### Given request
Please condense the paragraph beginning "PITTSYLVANIA (Regional)" in the text about local legends below into a short bulleted list that keeps its main facts.

### Provided text
There's also alleged to be some ghostly shenanigans that happen in the ticket office, but they pale compared to the antics of the phantom posse working the building.  A recent study has recommended that the building's operators, Point Park University, bring its' theater company back to its' downtown campus.  If Point Park listens to the experts, the spooks may be playing to an empty house soon. EDIT - the school is moving its theater department downtown.  No word yet on what the fate of the Pittsburgh Playhouse will be after the thespians return to PPU's Golden Triangle campus.  Obiwan's Paranormal Page & Dread Central

PITTSYLVANIA (Regional) The legendary state of Pittsylvania, sometimes called Westsylvania, was just a Congressional vote away from becoming a reality back in the day. According to historian George Swetnam, "In March, 1759, less than half a year after Forbes had taken Fort Duquesne and named it Pittsburgh, a letter from New Jersey to the Maryland Gazette reported a movement for application to the Crown . . . 'to settle a New Colony on the Ohio, by the name Pittsylvania.'" It was to include southwestern Pennsylvania, the western panhandle of Maryland, nearly all of what is now West Virginia, a bit of what is now Virginia, and a small part of eastern Kentucky. The king nixed that petition, but the settlers didn't give up. They were the western frontier then, and believed that their interests were being snubbed by the city fops back East. A writ for the creation of an independent Pittsylvania was presented to the Second Continental Congress in 1775. But the Revolutionary War broke out shortly afterwards, and in the name of national unity, Congress chose to ignore their request, much the same as politicians do with citizen requests today.  The whole history of the region is written by George Swetnam in Pittsylvania Country.   Westsylvania - Wikipedia

POINT STATE PARK/FORT PITT (The Point, Pittsburgh): Point State Park is built on the site of the old Fort Pitt, and the museum is built over its' blockhouse, inside the outline of the walls. The battle of Grant's Hill was fought here during the French and Indian Wars. One cop on patrol at the Park saw a ghostly battle between Highlander troops and the French with their Indian cohorts. Other police and the homeless that roam the Park have seen mists, frontiersmen, and Indians. Some say even George Washington has put in an appearance. Strange sounds have been heard in, and objects have disappeared from, the museum. Guards have seen people on their monitors that aren't there when they check in person. Old bones have just recently been dug up during the Park's recent renovation. The ghosts don't seem too fond of the French & Indian war reenactors that perform there, either. One was murdered at the park in the 1970's. The Shadowlands

PROPEL SCHOOL (Homestead, Allegheny County) A cafeteria worker at the Tenth Avenue charter school across from the old Homestead Works smokestacks claimed the building was haunted. The  Pittsburgh Paranormal Society captured audio evidence of a spirit answering questions by knocking. (Our Strange World "Haunting Season In Pennsylvania" September 12, 2010)

### Available data
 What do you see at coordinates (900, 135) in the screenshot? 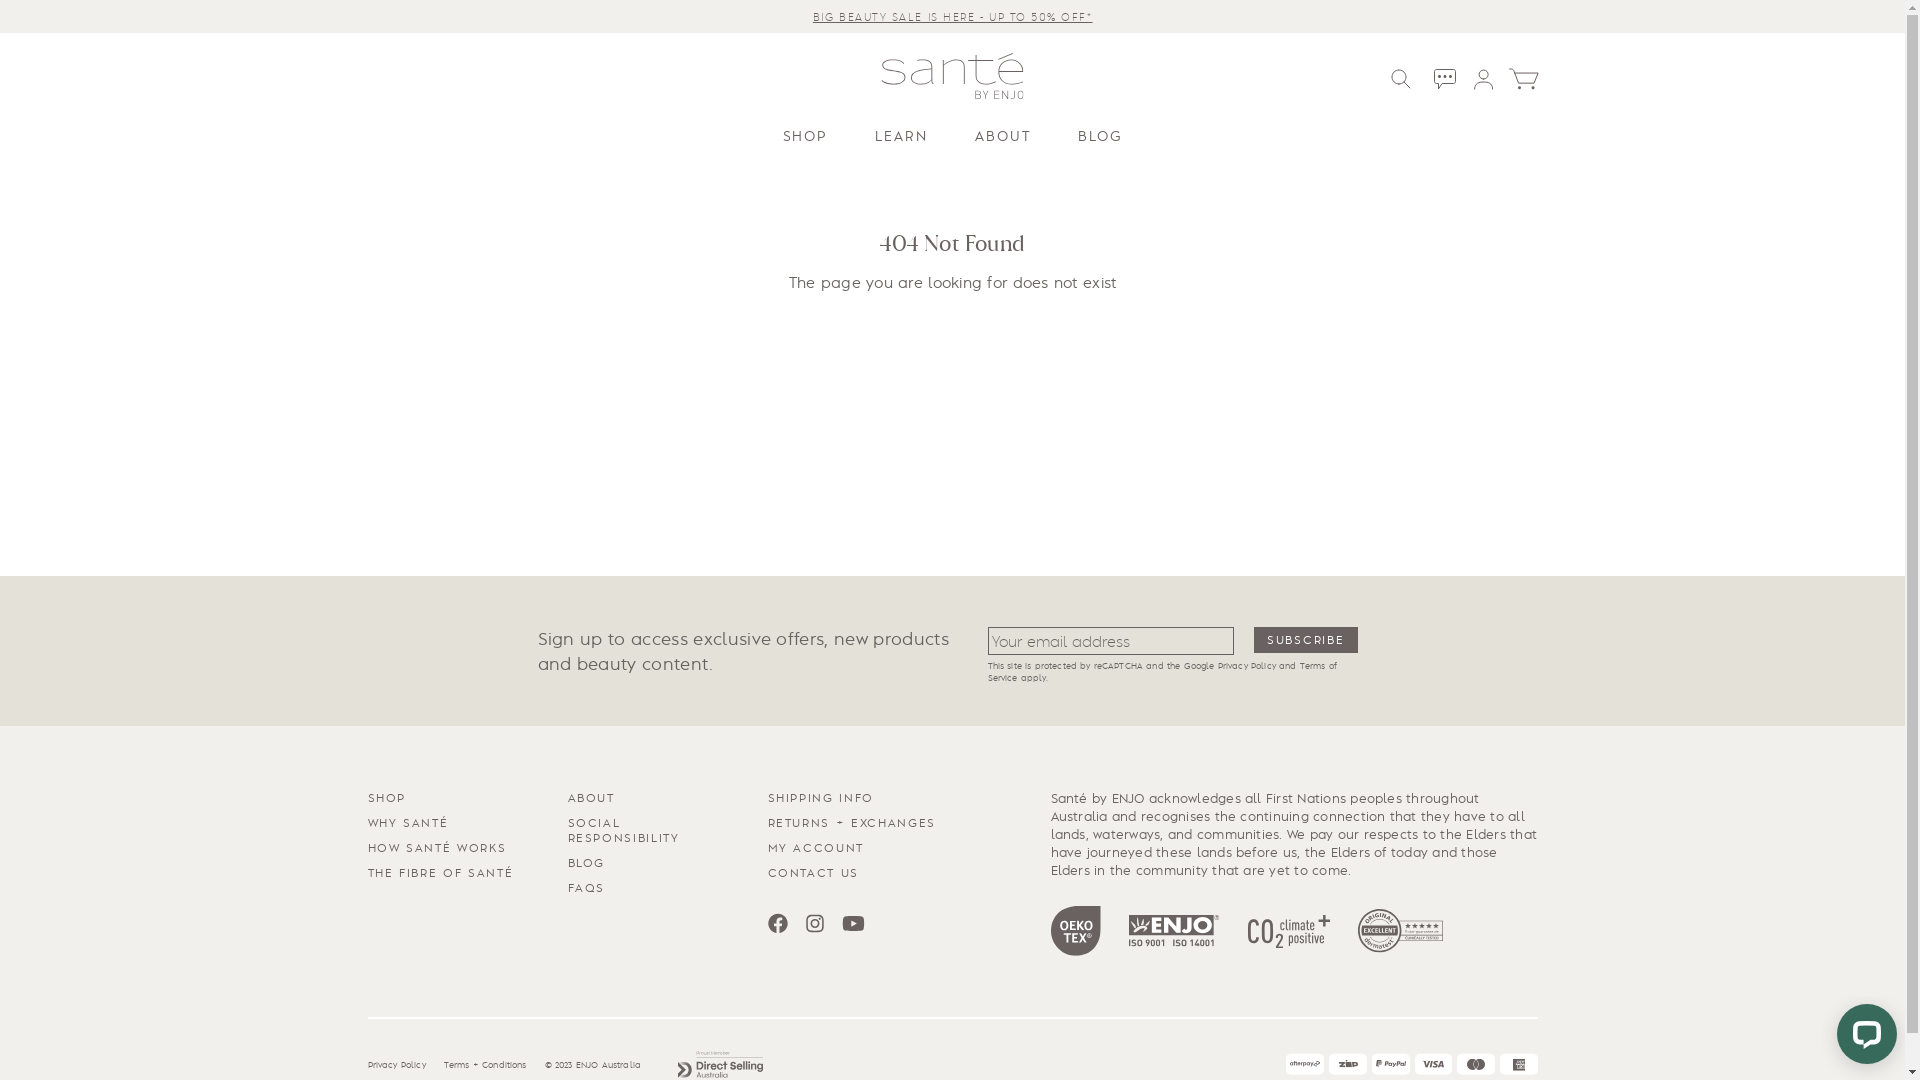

### The reply
- Pittsylvania, also called Westsylvania, was a proposed state that came within one Congressional vote of existing.
- In March 1759, less than half a year after Forbes took Fort Duquesne and named it Pittsburgh, a letter from New Jersey to the Maryland Gazette reported a movement to ask the Crown for a new colony on the Ohio named Pittsylvania.
- It would have included southwestern Pennsylvania, Maryland's western panhandle, nearly all of present-day West Virginia, a bit of Virginia, and a small part of eastern Kentucky.
- The king rejected the petition. The frontier settlers felt their interests were being snubbed by the East and kept pushing.
- In 1775 they presented a writ for an independent Pittsylvania to the Second Continental Congress.
- The Revolutionary War broke out soon afterward, and Congress ignored the request for the sake of national unity.
- George Swetnam tells the region's full history in Pittsylvania Country.